• So we’re doing everything to get prepared for the “big one,” right? Just one question. If the three massive earthquakes in the early 19th century along the New Madrid fault – three of the largest four earthquakes to ever hit the U.S. — averaged a magnitude of 8, why is the Hernando deSoto Bridge being retrofitted to handle a magnitude 7 earthquake?
• Collierville recently enjoyed sticking the Memphis library system with a bill for $32,000, because the town said it didn’t get some books it ordered last year. It’s just the latest pettiness shown by the town in the wake of its decision to quit the Memphis library system last year. It owed Memphis $112,207 in a final payment for library services, but decided to subtract the $32,000 from that check. Since the town is so keen on getting the ledger straight, how about it paying the library the $750,000 that Memphians paid for books in the Collierville library when it opened? That was their share of the county funding for the library. Unfortunately, it was a debt that county government decided to ignore when Collierville opted out of the library system.
• With the tide building for changes in the tax freeze procedures that make it an entitlement for everything from warehouses to corporate headquarters, expect a last-ditch campaign to preserve the program as it is now. Developers and the Memphis Regional Chamber say the tax freezes are absolute necessities in Memphis’ ability to compete for new jobs and businesses. They are less clear when it comes to explaining how Chamber officials in Nashville, Knoxville, Chattanooga and Jackson aren’t addicted to them, but are still successful in their economic development strategies.

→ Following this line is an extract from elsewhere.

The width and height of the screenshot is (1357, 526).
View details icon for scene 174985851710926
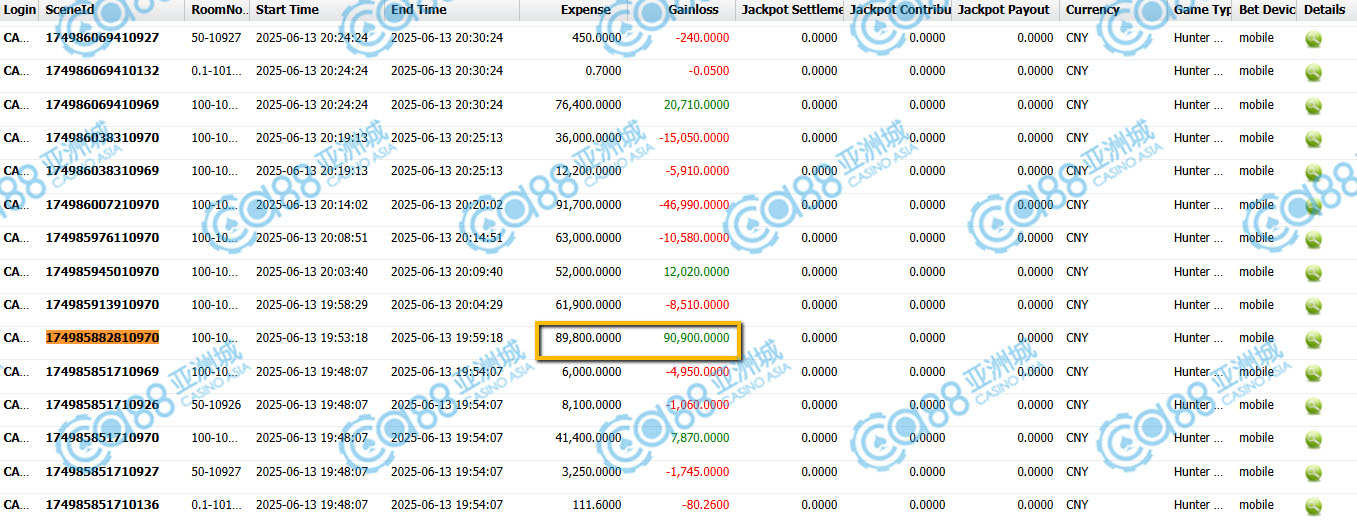coord(1313,406)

• We should have prophecized that some of the “Rapture Index” preachers would be unable to resist the temptation to cast Hurricanes Katrina and Rita as the meteorological manifestations of God’s anger over America’s drift from Christianity. It just begs the question of what message God was sending when He sent a hurricane a few years ago to strike Virginia Beach, home of Pat Robertson’s media empire. Despite the hurricanes, the Rapture Index is at 160, down from its record high of 182 in 2001 right after 9/11. It’s a curious phenomenon, made even more so by the fact that the word, rapture, doesn’t appear in the Bible.
• Why is it that new school locations by the Shelby County Board of Education and bond issuances in Shelby County Government are always 11th-hour, don’t ask any questions, rush jobs? Kudos to the Shelby County Board of Commissioners for slowing down one runaway train last week when it insisted on answers to questions about the FedEx Forum that they’ve been asking for three years. Now, is there anyone who’ll stand in front of the runway freight train called the Southeast Shelby County High School?
• The 400 richest people in the U.S. have cumulative incomes of $1.1 trillion, more than dozens of countries around the globe. The average net worth of the people on the Forbes 400 list has risen from $600 million in 1985 to $2.8 billion this year. Meanwhile, median household income in the U.S. remains stuck for the fifth straight year and the rate of poverty is up for the second year in a row. The U.S. now has the greatest disparity between the richest and poorest in the history of the world.
• Remember the days when “Made in China” was a subject for comedians’ jokes. These days, no one’s laughing. With President Bush’s evangelistic fervor for tax cuts showing no sign of abating and with his pledge to spend $200 billion on hurricane relief, $200 million for war, and $30 billion in pork projects in the budget, the U.S. will again be looking to borrow the money for these projects from the People’s Republic of China. We have yet to comprehend the ramifications of this turn of global events.
• Pickwick Lake boaters, beware. Piperton, the hamlet just east of Collierville on Highway 57, has lowered its speed limit to 40 miles an hour as a way to fund the town budget. The company training the Piperton police is now handing out $125 tickets by the bushel basket. It gets a cut of the total fines.
• It seems a good time to remember the words of Bishop Kenneth Cragg: “The first task in approaching another people, another culture, another religion, is to take off your shoes, for the place we are approaching is holy. Else we will find ourselves treading on people’s dreams. Worse we may forget that God was there before our arrival.”